##### STORED DATA

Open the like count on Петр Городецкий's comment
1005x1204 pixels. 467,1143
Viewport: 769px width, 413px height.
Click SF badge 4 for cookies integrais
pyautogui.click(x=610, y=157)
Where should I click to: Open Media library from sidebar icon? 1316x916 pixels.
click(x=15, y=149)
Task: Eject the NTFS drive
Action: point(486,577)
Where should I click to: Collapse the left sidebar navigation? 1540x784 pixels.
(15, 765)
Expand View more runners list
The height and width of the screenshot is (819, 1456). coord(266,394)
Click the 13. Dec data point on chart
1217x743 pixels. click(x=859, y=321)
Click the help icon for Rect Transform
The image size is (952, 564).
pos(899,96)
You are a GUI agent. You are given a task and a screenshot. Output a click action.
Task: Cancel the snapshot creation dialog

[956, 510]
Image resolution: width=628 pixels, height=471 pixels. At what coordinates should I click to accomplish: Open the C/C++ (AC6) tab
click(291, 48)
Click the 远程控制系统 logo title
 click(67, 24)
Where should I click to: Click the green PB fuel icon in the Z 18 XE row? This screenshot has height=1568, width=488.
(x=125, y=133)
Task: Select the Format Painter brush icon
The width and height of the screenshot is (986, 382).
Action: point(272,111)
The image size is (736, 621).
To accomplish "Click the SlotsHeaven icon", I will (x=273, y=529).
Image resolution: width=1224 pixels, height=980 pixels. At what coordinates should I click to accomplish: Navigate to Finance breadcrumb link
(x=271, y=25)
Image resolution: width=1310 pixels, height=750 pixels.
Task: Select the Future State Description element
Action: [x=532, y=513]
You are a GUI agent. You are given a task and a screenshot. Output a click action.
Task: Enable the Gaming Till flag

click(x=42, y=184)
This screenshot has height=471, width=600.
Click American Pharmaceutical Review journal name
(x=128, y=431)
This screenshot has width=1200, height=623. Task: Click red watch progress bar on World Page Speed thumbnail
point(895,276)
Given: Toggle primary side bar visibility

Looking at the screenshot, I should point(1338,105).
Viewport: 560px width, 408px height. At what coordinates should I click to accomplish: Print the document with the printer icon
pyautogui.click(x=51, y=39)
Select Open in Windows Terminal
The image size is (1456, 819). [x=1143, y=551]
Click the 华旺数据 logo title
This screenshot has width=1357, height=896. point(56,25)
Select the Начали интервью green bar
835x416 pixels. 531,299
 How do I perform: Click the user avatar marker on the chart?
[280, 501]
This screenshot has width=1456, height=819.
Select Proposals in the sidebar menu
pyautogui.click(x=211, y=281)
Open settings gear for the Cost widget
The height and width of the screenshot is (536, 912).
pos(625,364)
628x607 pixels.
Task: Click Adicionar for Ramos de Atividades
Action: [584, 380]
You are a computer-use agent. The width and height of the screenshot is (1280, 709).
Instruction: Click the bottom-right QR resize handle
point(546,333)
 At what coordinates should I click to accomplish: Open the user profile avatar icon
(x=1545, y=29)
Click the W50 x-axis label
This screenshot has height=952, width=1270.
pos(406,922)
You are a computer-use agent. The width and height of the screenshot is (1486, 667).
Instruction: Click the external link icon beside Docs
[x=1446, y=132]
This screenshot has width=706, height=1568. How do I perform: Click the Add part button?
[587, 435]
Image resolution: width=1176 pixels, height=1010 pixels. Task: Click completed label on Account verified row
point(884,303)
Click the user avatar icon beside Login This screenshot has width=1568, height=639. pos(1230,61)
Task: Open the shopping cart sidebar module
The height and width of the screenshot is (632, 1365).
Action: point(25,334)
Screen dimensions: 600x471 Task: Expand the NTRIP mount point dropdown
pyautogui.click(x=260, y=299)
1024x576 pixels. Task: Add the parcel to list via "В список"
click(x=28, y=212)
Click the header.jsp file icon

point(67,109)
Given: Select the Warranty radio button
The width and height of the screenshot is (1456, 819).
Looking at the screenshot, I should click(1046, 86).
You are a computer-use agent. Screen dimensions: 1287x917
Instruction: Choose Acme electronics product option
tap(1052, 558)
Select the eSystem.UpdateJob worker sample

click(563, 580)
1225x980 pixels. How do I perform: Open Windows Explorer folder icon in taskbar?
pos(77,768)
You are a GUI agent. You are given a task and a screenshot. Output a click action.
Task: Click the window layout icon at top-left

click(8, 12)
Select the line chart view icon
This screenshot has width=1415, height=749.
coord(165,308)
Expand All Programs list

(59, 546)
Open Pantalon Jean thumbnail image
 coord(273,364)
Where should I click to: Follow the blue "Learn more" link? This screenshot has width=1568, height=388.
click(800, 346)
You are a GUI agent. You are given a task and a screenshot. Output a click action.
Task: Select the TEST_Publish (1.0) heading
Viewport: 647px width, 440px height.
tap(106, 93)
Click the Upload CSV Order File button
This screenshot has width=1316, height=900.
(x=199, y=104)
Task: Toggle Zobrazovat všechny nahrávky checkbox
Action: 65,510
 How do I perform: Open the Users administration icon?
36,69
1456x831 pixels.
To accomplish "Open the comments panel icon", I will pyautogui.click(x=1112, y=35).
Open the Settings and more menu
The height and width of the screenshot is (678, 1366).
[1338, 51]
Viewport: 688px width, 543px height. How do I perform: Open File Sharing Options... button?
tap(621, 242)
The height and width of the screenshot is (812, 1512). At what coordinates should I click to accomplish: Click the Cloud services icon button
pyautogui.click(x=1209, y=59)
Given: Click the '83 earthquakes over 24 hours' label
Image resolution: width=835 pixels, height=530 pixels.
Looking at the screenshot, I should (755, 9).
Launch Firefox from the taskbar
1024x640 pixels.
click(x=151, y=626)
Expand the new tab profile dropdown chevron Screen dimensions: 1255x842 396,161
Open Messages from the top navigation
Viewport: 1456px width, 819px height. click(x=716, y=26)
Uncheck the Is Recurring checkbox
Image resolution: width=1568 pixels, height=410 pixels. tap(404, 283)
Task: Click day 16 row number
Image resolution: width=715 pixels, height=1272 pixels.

##########

## WHAT TO DO
Rewrite all the rows above, replacing every "Where should I click to" with "Where do I click to" and leaving everything else unchanged.

## TASK RESPONSE
Open the like count on Петр Городецкий's comment
1005x1204 pixels. 467,1143
Viewport: 769px width, 413px height.
Click SF badge 4 for cookies integrais
pyautogui.click(x=610, y=157)
Where do I click to: Open Media library from sidebar icon? 1316x916 pixels.
click(x=15, y=149)
Task: Eject the NTFS drive
Action: point(486,577)
Where do I click to: Collapse the left sidebar navigation? 1540x784 pixels.
(15, 765)
Expand View more runners list
The height and width of the screenshot is (819, 1456). coord(266,394)
Click the 13. Dec data point on chart
1217x743 pixels. click(x=859, y=321)
Click the help icon for Rect Transform
The image size is (952, 564).
pos(899,96)
You are a GUI agent. You are given a task and a screenshot. Output a click action.
Task: Cancel the snapshot creation dialog

[956, 510]
Image resolution: width=628 pixels, height=471 pixels. At what coordinates should I click to accomplish: Open the C/C++ (AC6) tab
click(291, 48)
Click the 远程控制系统 logo title
 click(67, 24)
Where do I click to: Click the green PB fuel icon in the Z 18 XE row? This screenshot has height=1568, width=488.
(x=125, y=133)
Task: Select the Format Painter brush icon
The width and height of the screenshot is (986, 382).
Action: point(272,111)
The image size is (736, 621).
To accomplish "Click the SlotsHeaven icon", I will (x=273, y=529).
Image resolution: width=1224 pixels, height=980 pixels. At what coordinates should I click to accomplish: Navigate to Finance breadcrumb link
(x=271, y=25)
Image resolution: width=1310 pixels, height=750 pixels.
Task: Select the Future State Description element
Action: [x=532, y=513]
You are a GUI agent. You are given a task and a screenshot. Output a click action.
Task: Enable the Gaming Till flag

click(x=42, y=184)
This screenshot has height=471, width=600.
Click American Pharmaceutical Review journal name
(x=128, y=431)
This screenshot has width=1200, height=623. Task: Click red watch progress bar on World Page Speed thumbnail
point(895,276)
Given: Toggle primary side bar visibility

Looking at the screenshot, I should point(1338,105).
Viewport: 560px width, 408px height. At what coordinates should I click to accomplish: Print the document with the printer icon
pyautogui.click(x=51, y=39)
Select Open in Windows Terminal
The image size is (1456, 819). [x=1143, y=551]
Click the 华旺数据 logo title
This screenshot has width=1357, height=896. point(56,25)
Select the Начали интервью green bar
835x416 pixels. 531,299
 How do I perform: Click the user avatar marker on the chart?
[280, 501]
This screenshot has width=1456, height=819.
Select Proposals in the sidebar menu
pyautogui.click(x=211, y=281)
Open settings gear for the Cost widget
The height and width of the screenshot is (536, 912).
pos(625,364)
628x607 pixels.
Task: Click Adicionar for Ramos de Atividades
Action: [584, 380]
You are a computer-use agent. The width and height of the screenshot is (1280, 709).
Instruction: Click the bottom-right QR resize handle
point(546,333)
 At what coordinates should I click to accomplish: Open the user profile avatar icon
(x=1545, y=29)
Click the W50 x-axis label
This screenshot has height=952, width=1270.
pos(406,922)
You are a computer-use agent. The width and height of the screenshot is (1486, 667).
Instruction: Click the external link icon beside Docs
[x=1446, y=132]
This screenshot has width=706, height=1568. How do I perform: Click the Add part button?
[587, 435]
Image resolution: width=1176 pixels, height=1010 pixels. Task: Click completed label on Account verified row
point(884,303)
Click the user avatar icon beside Login This screenshot has width=1568, height=639. pos(1230,61)
Task: Open the shopping cart sidebar module
The height and width of the screenshot is (632, 1365).
Action: point(25,334)
Screen dimensions: 600x471 Task: Expand the NTRIP mount point dropdown
pyautogui.click(x=260, y=299)
1024x576 pixels. Task: Add the parcel to list via "В список"
click(x=28, y=212)
Click the header.jsp file icon

point(67,109)
Given: Select the Warranty radio button
The width and height of the screenshot is (1456, 819).
Looking at the screenshot, I should click(1046, 86).
You are a computer-use agent. Screen dimensions: 1287x917
Instruction: Choose Acme electronics product option
tap(1052, 558)
Select the eSystem.UpdateJob worker sample

click(563, 580)
1225x980 pixels. How do I perform: Open Windows Explorer folder icon in taskbar?
pos(77,768)
You are a GUI agent. You are given a task and a screenshot. Output a click action.
Task: Click the window layout icon at top-left

click(8, 12)
Select the line chart view icon
This screenshot has width=1415, height=749.
coord(165,308)
Expand All Programs list

(59, 546)
Open Pantalon Jean thumbnail image
 coord(273,364)
Where do I click to: Follow the blue "Learn more" link? This screenshot has width=1568, height=388.
click(800, 346)
You are a GUI agent. You are given a task and a screenshot. Output a click action.
Task: Select the TEST_Publish (1.0) heading
Viewport: 647px width, 440px height.
tap(106, 93)
Click the Upload CSV Order File button
This screenshot has width=1316, height=900.
(x=199, y=104)
Task: Toggle Zobrazovat všechny nahrávky checkbox
Action: 65,510
 How do I perform: Open the Users administration icon?
36,69
1456x831 pixels.
To accomplish "Open the comments panel icon", I will pyautogui.click(x=1112, y=35).
Open the Settings and more menu
The height and width of the screenshot is (678, 1366).
[1338, 51]
Viewport: 688px width, 543px height. How do I perform: Open File Sharing Options... button?
tap(621, 242)
The height and width of the screenshot is (812, 1512). At what coordinates should I click to accomplish: Click the Cloud services icon button
pyautogui.click(x=1209, y=59)
Given: Click the '83 earthquakes over 24 hours' label
Image resolution: width=835 pixels, height=530 pixels.
Looking at the screenshot, I should (755, 9).
Launch Firefox from the taskbar
1024x640 pixels.
click(x=151, y=626)
Expand the new tab profile dropdown chevron Screen dimensions: 1255x842 396,161
Open Messages from the top navigation
Viewport: 1456px width, 819px height. click(x=716, y=26)
Uncheck the Is Recurring checkbox
Image resolution: width=1568 pixels, height=410 pixels. tap(404, 283)
Task: Click day 16 row number
Image resolution: width=715 pixels, height=1272 pixels.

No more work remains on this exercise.